Schools out for summer – it’s playtime now. And while there are plenty of computer games to whet your appetite for the ancient world, there’s also still a lot of fun out there to be had with a bit of glue and some decent instructions. From projects for big kids to those with slightly less nimble fingers, there’s something it seems in the ancient world for everyone. Build Your Own Stonehenge from Running Press may not come with the more than 150 rocks that feature in the life-size version, but it does come with a good two dozen that you can arrange at your own leisure. Imitate the original or create a new and improved version for your home.

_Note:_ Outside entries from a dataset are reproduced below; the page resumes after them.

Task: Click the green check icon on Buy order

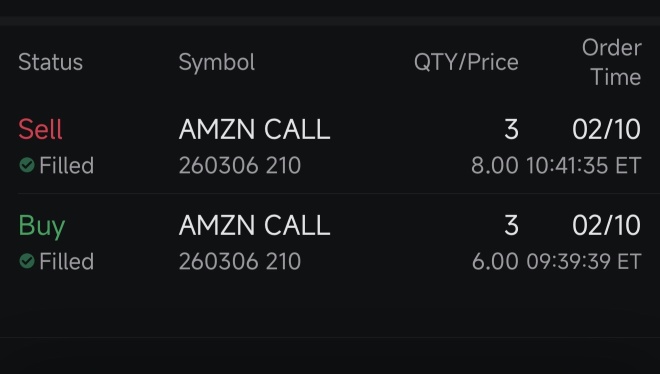Action: pos(27,261)
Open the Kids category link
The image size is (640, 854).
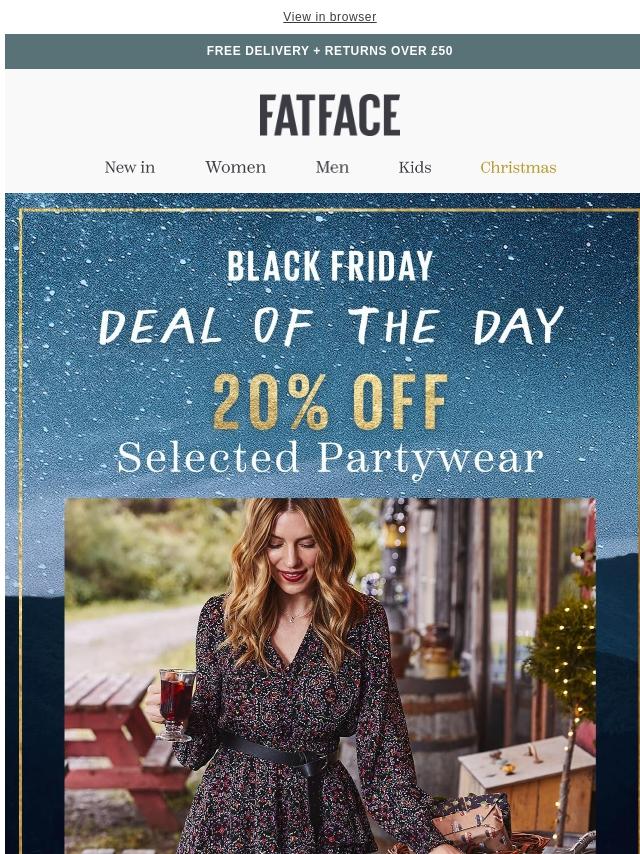(x=415, y=167)
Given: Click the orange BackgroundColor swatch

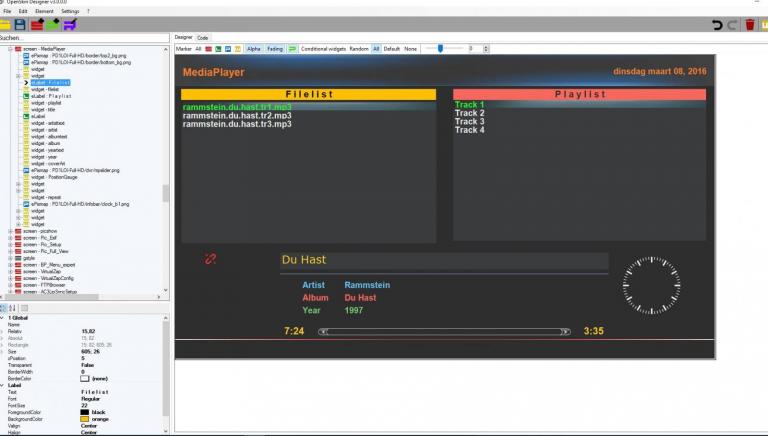Looking at the screenshot, I should pos(84,417).
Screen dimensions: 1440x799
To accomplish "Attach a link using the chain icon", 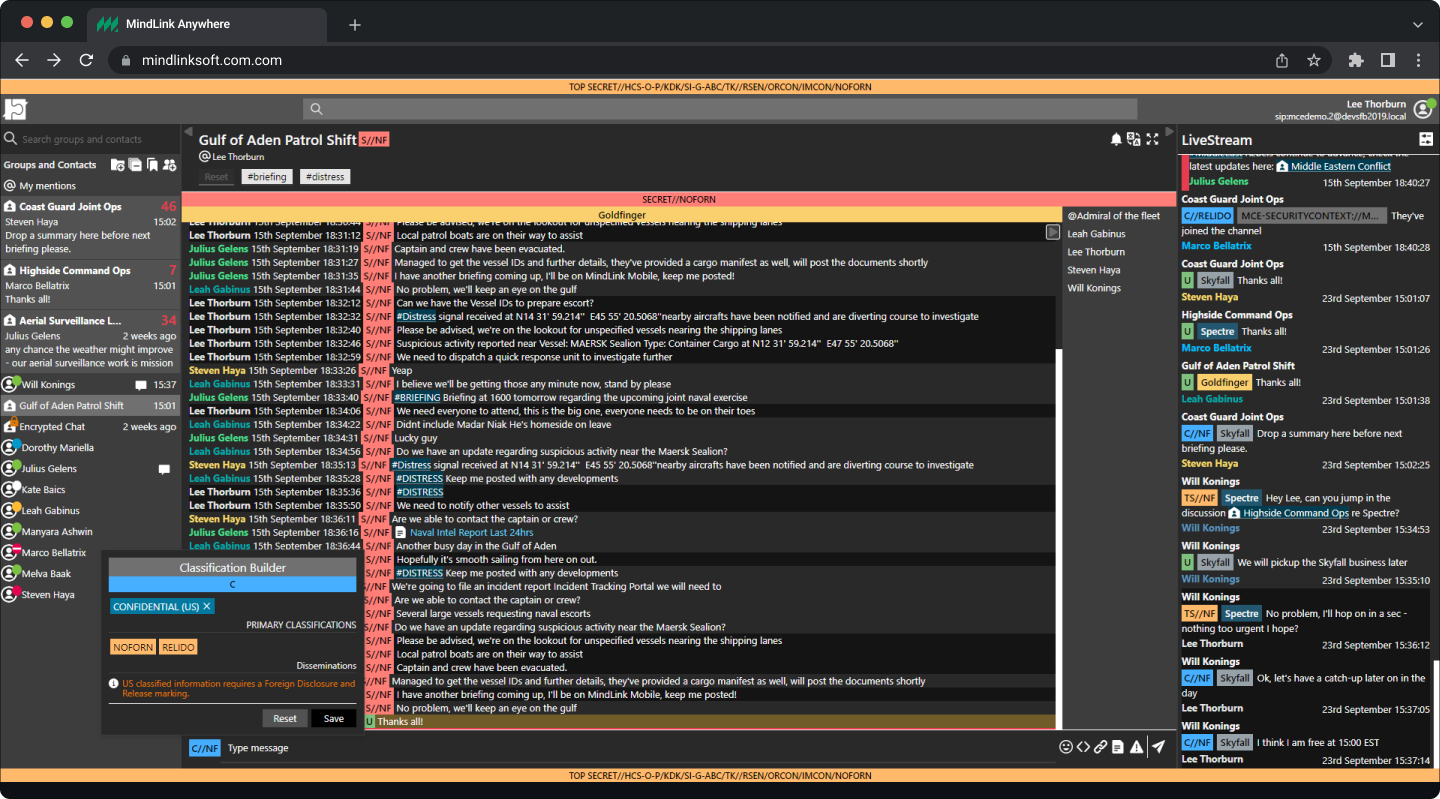I will pos(1101,746).
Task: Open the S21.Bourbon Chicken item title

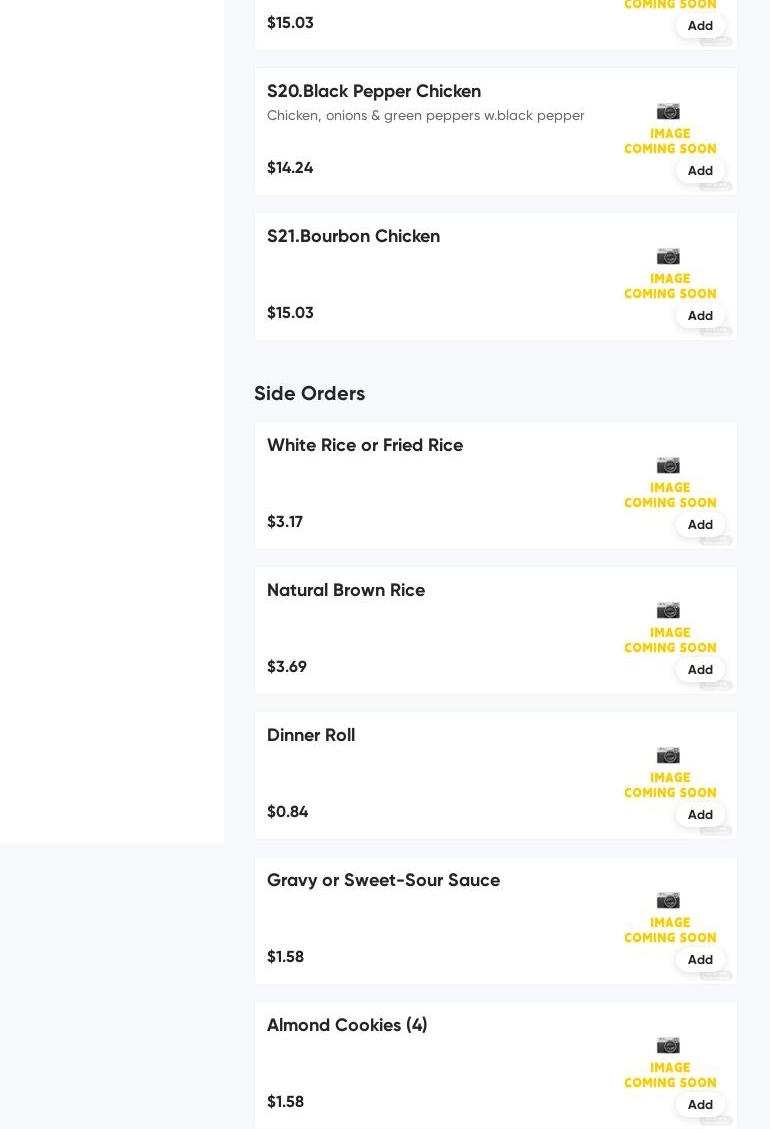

The DIY Stonehenge is the brainchild of Morgan Beard, a journalist and author who is also a practicing pagan.
Also from Running Press comes something for the history buff who has just about everything. The Desktop Heads of Easter Island, which are knowingly subtitled ‘They’re watching you!’, can be arranged in various formations on your desk or in your study (though I’m not entirely sure how creative you need to be to get the best out of the mysterious fellows). Both kits come with a little booklet with some basic information on their respective sites.
If puzzles are more your thing, alljigsawpuzzlees.com has a 1000-piece Egypt jigsaw puzzle, which is billed as “a light hearted and hilarious look back in time to Ancient Egypt. Join in the party as the Egyptians entertain us with their antics in this fantastic jigsaw.” It’s more Disney than EA Wallis Budge, but I guess you can’t have everything.
For something a little more bog-standard, there’s the 1000-piece Tutankhamen jigsaw puzzle, which is apparently “a stunning image of the most famous Pharoah of them all … which captures the richness and artistry of the treasures found in Tutankahamun’s tomb and Eyptian [sic] civilisation in general.” There’s an easier 500-piece Colosseum puzzle for Roman fans, plus a cityscape of St Peter’s Square at a more challenging 2000 pieces.
For budding jigsaw aficionados, Usborne has a Greek Myths Jigsaw Book (there’s an Ancient Romans one, too). Also for kids comes Roman Things To Make And Do and Egyptian Things To Make And Do. Both are packed with craft activities for kids with active imaginations. There’s also one on pirates (they’re not old, but they are fun).
Then there’s the plethora of DIY hieroglyphs sets for young and old. The British Museum’s Fun With Hieroglyphs is a good starting point. It comes with 24 rubber stamps and an ink pad. With a little practise, you’ll be reading and writing like an Egyptian in no time.